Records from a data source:
※
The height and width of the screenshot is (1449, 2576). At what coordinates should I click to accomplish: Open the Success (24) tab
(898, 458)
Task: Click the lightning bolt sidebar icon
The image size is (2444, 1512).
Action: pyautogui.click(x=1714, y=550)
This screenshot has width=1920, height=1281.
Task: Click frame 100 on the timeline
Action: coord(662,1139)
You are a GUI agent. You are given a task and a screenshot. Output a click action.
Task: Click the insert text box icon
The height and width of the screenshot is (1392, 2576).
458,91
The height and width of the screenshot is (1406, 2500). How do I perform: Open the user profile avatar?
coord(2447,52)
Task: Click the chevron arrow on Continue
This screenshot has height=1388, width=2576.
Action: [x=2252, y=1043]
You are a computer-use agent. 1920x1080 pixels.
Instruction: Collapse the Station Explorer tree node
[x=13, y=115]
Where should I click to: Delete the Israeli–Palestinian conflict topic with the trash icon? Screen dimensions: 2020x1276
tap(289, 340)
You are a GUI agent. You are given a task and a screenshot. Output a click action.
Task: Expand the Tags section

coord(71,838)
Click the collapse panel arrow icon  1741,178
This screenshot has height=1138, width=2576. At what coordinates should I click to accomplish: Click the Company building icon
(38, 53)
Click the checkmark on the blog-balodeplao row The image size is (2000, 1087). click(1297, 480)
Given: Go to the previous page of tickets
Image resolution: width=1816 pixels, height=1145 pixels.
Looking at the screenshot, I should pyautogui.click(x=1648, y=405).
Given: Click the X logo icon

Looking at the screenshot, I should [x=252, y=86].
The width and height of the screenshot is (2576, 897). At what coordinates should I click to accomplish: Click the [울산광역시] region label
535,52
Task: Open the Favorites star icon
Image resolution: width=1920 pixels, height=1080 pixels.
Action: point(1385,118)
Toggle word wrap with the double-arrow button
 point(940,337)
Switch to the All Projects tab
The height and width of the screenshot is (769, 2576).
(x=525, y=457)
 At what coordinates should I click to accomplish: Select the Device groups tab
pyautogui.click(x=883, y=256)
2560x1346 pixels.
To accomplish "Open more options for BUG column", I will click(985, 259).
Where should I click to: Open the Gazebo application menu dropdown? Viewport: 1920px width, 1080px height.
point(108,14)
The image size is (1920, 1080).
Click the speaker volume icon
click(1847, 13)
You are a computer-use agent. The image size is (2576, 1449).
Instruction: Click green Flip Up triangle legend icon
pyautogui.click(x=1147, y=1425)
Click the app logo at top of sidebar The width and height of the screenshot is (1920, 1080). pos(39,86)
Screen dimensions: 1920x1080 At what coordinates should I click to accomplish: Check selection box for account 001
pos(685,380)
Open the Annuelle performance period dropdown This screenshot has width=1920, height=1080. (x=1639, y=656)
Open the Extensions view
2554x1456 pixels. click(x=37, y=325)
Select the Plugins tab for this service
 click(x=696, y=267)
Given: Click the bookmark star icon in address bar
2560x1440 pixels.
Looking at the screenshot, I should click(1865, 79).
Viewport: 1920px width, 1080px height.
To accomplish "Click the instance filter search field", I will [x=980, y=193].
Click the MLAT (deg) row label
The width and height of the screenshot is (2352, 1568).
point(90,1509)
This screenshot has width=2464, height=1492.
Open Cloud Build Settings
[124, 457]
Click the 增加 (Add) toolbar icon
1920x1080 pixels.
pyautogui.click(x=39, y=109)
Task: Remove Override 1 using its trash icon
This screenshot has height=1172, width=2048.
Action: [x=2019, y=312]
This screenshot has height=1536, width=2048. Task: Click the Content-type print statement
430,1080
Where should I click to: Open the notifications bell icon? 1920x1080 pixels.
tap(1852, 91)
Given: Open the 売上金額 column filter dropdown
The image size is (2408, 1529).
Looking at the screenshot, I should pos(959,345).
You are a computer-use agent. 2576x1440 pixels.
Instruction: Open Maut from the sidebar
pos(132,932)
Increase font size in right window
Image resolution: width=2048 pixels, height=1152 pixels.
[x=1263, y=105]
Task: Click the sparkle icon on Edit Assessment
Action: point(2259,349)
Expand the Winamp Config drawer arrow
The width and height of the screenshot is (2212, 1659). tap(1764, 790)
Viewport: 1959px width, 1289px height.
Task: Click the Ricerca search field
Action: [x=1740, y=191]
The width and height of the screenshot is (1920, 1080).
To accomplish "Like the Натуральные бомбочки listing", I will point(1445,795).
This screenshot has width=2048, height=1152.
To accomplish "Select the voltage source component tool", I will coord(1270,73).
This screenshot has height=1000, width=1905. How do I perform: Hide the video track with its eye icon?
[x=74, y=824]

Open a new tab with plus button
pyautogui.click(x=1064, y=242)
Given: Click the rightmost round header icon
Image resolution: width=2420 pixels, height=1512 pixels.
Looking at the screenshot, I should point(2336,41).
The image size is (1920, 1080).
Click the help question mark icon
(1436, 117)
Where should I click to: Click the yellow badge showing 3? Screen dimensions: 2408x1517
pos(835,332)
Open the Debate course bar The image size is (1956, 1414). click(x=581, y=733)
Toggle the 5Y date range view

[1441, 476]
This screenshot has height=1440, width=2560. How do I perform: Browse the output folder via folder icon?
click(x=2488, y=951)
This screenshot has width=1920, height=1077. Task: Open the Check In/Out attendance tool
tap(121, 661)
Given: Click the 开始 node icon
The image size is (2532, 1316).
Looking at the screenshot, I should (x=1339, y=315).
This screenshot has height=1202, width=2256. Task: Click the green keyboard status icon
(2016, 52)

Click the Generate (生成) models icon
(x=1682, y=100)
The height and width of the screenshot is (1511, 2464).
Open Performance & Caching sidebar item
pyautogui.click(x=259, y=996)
※
### Activity
Of all the entries above, output exactly the lines between the one holding "Instruction: Open Maut from the sidebar" and the one holding "This screenshot has width=2048, height=1152.", inclusive.

### Your solution
Instruction: Open Maut from the sidebar
pos(132,932)
Increase font size in right window
Image resolution: width=2048 pixels, height=1152 pixels.
[x=1263, y=105]
Task: Click the sparkle icon on Edit Assessment
Action: point(2259,349)
Expand the Winamp Config drawer arrow
The width and height of the screenshot is (2212, 1659). tap(1764, 790)
Viewport: 1959px width, 1289px height.
Task: Click the Ricerca search field
Action: [x=1740, y=191]
The width and height of the screenshot is (1920, 1080).
To accomplish "Like the Натуральные бомбочки listing", I will point(1445,795).
This screenshot has width=2048, height=1152.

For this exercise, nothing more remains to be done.